What did they actually do?

we examine how persons with various religious beliefs and affiliations are the descendants of parents with varying degrees of fertility.

Basically they interviewed a bunch of students …

Undergraduate college students in Malaysia and the USA comprised the samples for this study. The 2059 Malaysian students were all attending the University of Malaya (in Kuala Lumpur) while the US students were attending the following eight universities: Boise State University in Idaho (145 respondents), California State University at Fullerton (251 respondents) …

4,569 in total that breaks down to 67% female and 36% male.

In essence, the entire basis for all of this is that they simply asked a bunch of students some questions, that were designed to find the claimed conclusion, then wrote down the answers given and declared their conclusion confirmed.

Immediate observations

Fertility: How many brothers and sisters do you have?

Which religion do you belong to?

etc…

None of their answers were actually verified independently.

So what they found is what they looking for, that basically the more religious had bigger families, and so they conclude that the religious will outbreed the non-religious.

As expected, our findings suggest that parental fertility is positively correlated with the religiosity of their off- spring (Table 4), and this positive association even held true within most religious groupings

They then proceed to make these predictions …

For humanity as a whole, religiosity will increase.

Due to the fact that Muslims have the highest reproduction rates of all major religions and are the most religious, Islam will encompass increasing proportions of the world’s religious community.

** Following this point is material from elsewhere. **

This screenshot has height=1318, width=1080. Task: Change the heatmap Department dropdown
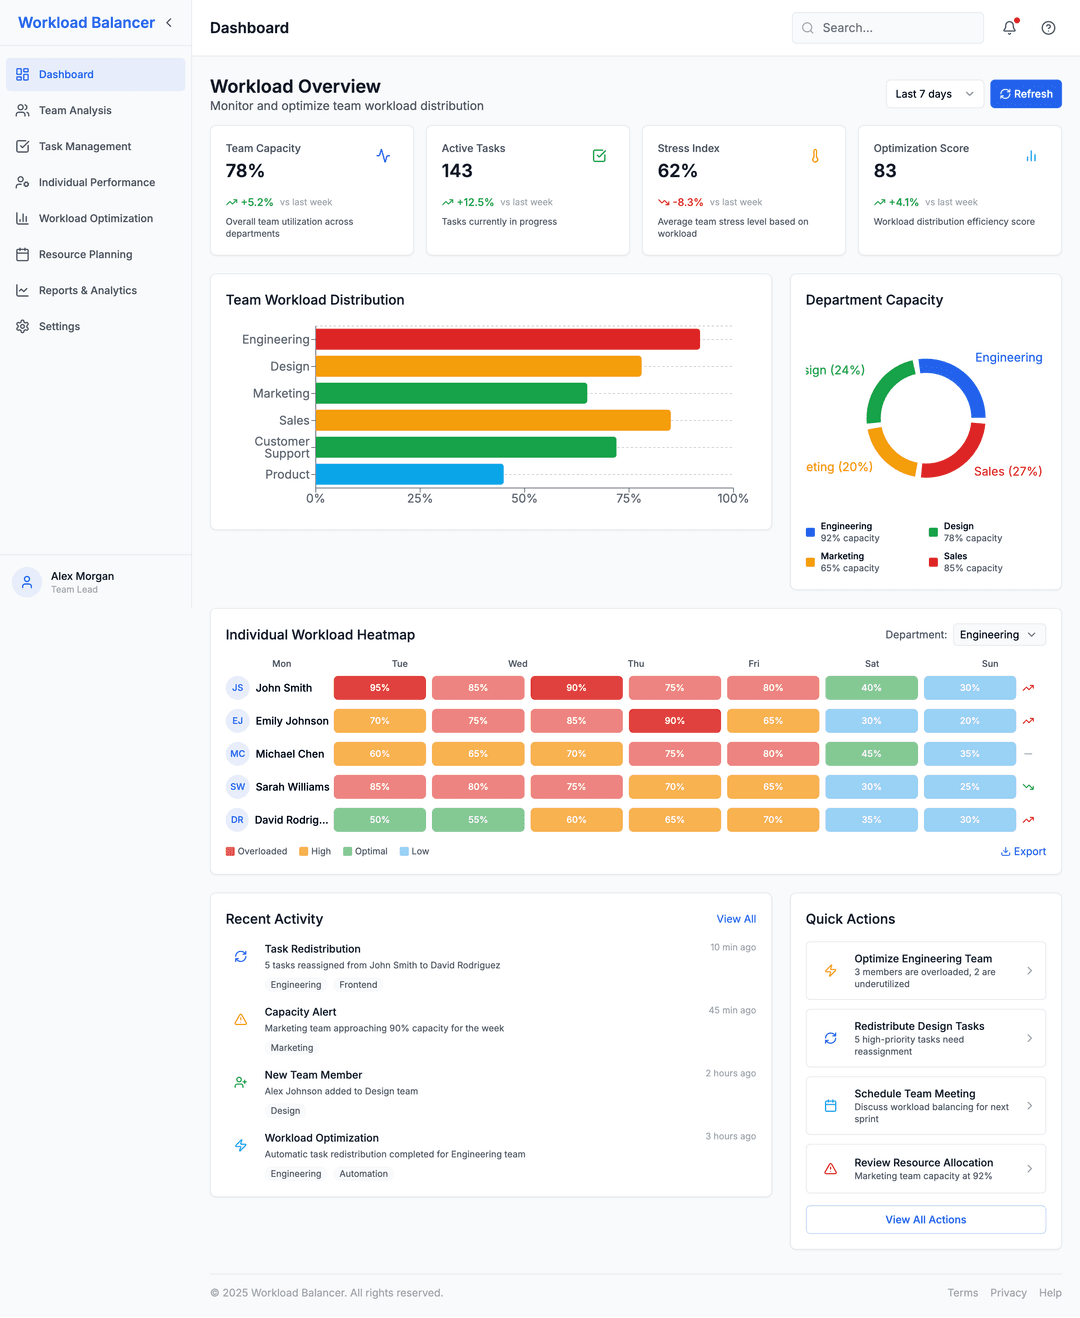pos(998,634)
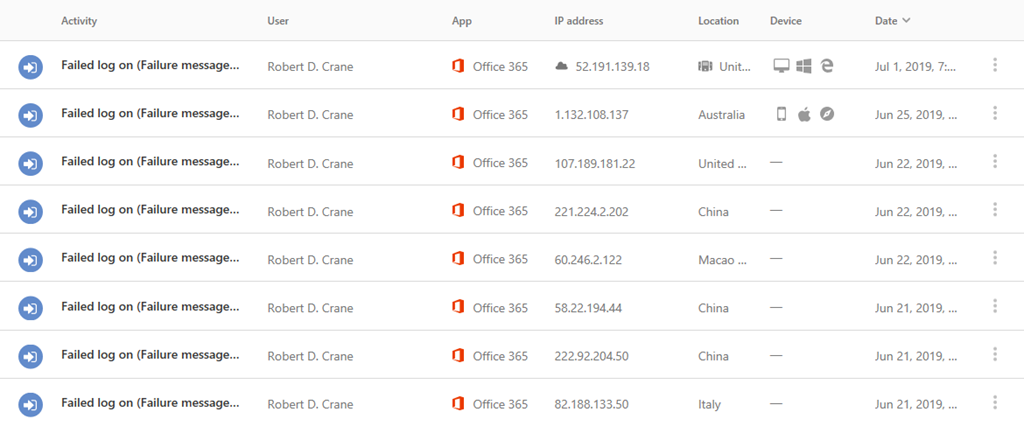
Task: Click the Office 365 icon in the Italy row
Action: point(458,403)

As religiosity increases over the ensuing decades, average intelligence will gradually decline.

Odd Assumptions

A few immediate thoughts come to mind.

  • They only surveyed college students, a far wider range of people from different walks of life would be far more representative.
  • The assumption is also made that religious people have children. In reality often the deeply religious do not (Nuns, Priests, etc…)
  • Their questions are highly generic. For example asking about belief in a god is very vague, and can for some means a deist and not a theist viewpoint.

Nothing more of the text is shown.